DM – Ausência de pai e mãe, carência afeita contribuem para a formação de personalidade dessa natureza?

Lúcio Malagoni – Sim.

DM – Um suposto passado de abuso sexual na infância pode gerar distúrbio psiquiátricos dessa natureza?

Lúcio Malagoni – O antecedente de abuso sexual é muito mais frequente entre eles do que na população em geral.

DM - Tanto o “maníaco de Luziânia” quanto Thiago Gomes Rocha tentaram o suicídio. O primeiro, conseguiu. O segundo, não. O que há de comum nisso?

Lúcio Malagoni – Apanhados, a expectativa é sempre muito negativa em relação ao seu futuro. A ausência de bases éticas e de sentimentos superiores, de relações afetivas significativas, de uma rede social robusta de amparo, esteios psíquicos nas dificuldades humanas, vão tornar esse indivíduo mais propensos ao autoextermínio, entre outros fatores.

DM – Prostitutas, gays e mulheres constituíam o perfil dos 39 assassinatos supostamente cometidos por Thiago Gomes da Rocha. Qual a sua análise sobre os perfis das vítimas?

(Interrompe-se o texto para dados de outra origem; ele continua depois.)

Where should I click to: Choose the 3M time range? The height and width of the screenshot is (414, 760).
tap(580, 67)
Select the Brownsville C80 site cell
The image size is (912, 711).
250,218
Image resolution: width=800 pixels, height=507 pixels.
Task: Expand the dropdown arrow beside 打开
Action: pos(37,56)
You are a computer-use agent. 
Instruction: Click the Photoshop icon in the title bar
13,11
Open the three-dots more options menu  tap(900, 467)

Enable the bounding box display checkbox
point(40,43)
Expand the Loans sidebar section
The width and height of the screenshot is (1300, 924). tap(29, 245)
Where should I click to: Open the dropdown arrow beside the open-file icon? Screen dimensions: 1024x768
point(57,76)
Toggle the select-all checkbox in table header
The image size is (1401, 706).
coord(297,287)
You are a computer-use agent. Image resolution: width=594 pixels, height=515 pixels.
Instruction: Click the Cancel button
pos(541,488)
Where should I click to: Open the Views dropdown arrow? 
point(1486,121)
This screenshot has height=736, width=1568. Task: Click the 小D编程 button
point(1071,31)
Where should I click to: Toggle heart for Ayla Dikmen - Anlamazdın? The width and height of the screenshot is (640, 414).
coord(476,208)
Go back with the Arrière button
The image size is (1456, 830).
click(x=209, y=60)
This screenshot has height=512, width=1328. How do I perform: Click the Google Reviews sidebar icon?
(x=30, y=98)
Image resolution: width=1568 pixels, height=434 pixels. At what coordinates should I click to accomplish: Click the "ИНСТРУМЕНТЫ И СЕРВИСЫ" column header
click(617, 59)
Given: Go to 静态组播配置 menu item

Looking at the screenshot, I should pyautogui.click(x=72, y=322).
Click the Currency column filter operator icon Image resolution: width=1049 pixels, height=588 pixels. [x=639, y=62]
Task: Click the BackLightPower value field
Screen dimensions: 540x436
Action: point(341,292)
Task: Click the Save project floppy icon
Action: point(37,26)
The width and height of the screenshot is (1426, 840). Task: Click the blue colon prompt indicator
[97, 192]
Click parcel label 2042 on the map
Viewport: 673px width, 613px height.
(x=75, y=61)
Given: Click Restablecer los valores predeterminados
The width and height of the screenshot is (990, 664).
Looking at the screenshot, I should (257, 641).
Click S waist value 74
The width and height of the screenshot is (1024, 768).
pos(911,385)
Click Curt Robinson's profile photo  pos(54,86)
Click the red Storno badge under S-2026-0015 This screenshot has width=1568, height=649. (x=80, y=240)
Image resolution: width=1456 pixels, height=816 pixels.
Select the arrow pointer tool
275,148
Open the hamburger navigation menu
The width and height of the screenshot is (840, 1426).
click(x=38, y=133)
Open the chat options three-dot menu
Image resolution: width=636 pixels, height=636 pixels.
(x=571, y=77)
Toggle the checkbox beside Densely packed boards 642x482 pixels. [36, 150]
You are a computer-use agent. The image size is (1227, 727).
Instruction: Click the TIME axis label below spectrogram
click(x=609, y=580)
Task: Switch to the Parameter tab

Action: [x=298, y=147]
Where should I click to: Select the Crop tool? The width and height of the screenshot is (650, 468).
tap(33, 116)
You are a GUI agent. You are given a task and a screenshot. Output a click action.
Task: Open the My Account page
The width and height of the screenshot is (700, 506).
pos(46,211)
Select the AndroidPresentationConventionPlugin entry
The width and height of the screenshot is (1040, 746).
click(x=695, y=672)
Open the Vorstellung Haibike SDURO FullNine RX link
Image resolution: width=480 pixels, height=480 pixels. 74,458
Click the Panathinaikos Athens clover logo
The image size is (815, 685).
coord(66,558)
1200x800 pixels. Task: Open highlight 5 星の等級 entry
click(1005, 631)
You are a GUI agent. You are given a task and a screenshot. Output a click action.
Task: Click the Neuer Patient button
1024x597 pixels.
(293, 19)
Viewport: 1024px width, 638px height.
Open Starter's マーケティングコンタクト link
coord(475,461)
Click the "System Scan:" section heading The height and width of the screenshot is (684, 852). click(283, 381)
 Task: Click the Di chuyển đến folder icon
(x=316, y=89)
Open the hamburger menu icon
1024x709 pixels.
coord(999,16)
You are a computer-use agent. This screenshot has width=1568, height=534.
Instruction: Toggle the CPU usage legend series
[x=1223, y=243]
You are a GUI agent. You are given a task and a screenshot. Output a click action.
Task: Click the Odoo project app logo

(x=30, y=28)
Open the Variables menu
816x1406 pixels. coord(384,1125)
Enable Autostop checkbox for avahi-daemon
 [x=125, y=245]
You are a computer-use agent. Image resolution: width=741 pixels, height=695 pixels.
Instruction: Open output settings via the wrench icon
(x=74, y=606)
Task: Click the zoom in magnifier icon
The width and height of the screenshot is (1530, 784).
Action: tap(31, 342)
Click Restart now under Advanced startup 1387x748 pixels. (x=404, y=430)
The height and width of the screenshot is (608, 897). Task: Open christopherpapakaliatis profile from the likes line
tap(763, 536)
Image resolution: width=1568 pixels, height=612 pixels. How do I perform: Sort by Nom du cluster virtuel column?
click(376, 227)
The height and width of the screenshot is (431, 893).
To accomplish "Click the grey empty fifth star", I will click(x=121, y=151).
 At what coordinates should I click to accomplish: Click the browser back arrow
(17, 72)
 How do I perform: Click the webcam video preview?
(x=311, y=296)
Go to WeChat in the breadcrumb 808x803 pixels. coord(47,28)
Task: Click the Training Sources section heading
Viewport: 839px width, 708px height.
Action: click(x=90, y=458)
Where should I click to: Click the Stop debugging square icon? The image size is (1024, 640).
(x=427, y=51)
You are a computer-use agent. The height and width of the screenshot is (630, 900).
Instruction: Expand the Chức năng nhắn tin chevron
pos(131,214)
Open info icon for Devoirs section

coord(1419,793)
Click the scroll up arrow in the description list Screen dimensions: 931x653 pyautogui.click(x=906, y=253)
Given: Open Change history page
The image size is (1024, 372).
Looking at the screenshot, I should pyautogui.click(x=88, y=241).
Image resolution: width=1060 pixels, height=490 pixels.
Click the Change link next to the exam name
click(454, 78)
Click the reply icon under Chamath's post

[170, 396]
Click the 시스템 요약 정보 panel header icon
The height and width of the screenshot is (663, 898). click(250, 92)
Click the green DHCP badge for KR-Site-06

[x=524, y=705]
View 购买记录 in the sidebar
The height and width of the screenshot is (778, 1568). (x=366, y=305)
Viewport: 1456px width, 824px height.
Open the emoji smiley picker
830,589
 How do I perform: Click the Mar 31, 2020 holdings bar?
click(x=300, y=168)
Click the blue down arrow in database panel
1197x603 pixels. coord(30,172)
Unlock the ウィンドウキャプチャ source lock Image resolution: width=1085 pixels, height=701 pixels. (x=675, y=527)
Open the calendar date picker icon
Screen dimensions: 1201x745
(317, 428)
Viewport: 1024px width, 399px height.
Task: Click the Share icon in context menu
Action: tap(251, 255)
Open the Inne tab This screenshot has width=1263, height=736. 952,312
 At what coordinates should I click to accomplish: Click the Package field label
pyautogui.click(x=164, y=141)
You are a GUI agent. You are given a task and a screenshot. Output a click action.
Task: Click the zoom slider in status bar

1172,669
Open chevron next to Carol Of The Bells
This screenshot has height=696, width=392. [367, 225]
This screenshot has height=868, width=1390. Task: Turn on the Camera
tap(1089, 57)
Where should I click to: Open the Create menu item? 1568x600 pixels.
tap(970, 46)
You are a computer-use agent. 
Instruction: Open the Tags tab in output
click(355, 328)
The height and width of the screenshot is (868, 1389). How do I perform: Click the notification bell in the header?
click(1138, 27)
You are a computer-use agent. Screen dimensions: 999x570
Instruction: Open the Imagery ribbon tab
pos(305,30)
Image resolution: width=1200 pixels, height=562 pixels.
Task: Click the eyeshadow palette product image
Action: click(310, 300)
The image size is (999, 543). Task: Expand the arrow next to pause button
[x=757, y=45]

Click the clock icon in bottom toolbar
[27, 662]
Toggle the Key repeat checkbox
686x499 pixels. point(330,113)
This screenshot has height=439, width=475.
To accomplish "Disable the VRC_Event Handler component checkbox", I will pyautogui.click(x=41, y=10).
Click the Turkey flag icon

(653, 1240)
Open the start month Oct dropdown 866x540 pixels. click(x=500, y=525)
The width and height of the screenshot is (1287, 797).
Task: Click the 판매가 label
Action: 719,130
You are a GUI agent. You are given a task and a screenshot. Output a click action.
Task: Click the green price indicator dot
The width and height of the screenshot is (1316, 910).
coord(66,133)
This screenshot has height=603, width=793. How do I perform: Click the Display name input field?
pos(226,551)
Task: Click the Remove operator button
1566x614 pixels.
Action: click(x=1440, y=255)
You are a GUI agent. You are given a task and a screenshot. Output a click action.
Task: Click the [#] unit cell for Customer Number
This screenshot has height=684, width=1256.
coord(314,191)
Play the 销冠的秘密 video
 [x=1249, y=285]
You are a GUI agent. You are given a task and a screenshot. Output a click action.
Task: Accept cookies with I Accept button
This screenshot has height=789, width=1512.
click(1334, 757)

Lúcio Malagoni – Em primeiro lugar, vulnerabilidade. Ele atua de forma sorrateira, e escolhe, em geral, vítimas mais indefesas sexualmente, socialmente, fisicamente. Nesse caso, a questão sexual também sobressai: ambiguidade sexual, sugerindo conflitos intrapsíquicos relacionados ao tema, e a mistura de erotismo/ódio/sadismo.